**EXERCISE INSTRUCTIONS**
Transcribe exactly the line containing "Click the New" and each line after it, through the end of the entries, with nothing before or after.

**DATA SHOWN**
-*-

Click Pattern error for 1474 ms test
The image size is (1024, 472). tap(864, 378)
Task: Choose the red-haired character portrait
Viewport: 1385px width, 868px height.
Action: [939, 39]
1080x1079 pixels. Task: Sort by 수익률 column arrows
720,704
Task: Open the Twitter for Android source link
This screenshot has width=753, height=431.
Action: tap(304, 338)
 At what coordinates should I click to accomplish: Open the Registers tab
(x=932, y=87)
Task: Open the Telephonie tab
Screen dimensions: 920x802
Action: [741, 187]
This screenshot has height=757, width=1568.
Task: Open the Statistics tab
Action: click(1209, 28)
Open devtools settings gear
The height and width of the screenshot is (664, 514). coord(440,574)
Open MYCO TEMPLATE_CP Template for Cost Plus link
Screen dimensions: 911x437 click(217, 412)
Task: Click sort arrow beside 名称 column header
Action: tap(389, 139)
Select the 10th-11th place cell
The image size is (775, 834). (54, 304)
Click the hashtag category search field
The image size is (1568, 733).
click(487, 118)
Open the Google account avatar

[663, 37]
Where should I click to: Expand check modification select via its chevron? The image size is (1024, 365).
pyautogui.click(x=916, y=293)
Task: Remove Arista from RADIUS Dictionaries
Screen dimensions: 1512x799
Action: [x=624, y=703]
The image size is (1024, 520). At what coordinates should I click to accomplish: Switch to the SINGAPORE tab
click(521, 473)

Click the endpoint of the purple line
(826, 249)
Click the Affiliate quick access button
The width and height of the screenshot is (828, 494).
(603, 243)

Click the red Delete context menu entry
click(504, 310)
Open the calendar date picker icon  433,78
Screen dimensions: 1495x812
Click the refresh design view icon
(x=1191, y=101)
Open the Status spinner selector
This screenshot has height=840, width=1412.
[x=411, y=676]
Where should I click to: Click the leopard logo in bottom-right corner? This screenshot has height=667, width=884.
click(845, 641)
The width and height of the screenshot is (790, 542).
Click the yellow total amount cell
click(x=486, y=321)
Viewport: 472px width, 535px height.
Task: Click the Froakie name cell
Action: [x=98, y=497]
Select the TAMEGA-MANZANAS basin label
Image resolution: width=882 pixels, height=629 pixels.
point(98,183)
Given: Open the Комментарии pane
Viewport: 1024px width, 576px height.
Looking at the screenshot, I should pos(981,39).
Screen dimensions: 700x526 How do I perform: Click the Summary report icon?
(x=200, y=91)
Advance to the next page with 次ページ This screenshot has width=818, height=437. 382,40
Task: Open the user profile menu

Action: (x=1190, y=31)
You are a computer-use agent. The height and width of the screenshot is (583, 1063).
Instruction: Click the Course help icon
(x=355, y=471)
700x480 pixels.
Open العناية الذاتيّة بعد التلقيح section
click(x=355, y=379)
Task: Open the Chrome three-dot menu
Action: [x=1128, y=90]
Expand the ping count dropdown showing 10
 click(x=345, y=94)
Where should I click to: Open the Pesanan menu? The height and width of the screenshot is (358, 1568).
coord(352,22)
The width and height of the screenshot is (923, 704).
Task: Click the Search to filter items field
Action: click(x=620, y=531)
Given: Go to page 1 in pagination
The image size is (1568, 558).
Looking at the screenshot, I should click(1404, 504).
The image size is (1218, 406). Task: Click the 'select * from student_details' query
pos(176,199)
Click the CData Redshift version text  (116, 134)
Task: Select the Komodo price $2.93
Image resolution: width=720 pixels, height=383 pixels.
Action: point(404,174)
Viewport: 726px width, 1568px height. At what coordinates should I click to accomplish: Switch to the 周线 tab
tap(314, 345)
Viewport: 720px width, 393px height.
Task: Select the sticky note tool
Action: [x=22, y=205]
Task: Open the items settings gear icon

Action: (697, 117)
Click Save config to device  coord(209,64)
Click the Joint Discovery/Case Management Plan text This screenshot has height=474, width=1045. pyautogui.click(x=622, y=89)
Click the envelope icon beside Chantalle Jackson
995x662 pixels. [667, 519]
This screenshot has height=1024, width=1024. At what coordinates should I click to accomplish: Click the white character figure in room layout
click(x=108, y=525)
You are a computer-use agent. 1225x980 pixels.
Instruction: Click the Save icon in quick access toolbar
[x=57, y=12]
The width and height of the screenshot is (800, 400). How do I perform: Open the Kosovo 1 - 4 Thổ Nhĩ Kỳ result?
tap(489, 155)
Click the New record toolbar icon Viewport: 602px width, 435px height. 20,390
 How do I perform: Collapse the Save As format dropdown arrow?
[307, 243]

-*-

**SOLUTION FOR THIS PROBLEM**
Click the New record toolbar icon Viewport: 602px width, 435px height. 20,390
 How do I perform: Collapse the Save As format dropdown arrow?
[307, 243]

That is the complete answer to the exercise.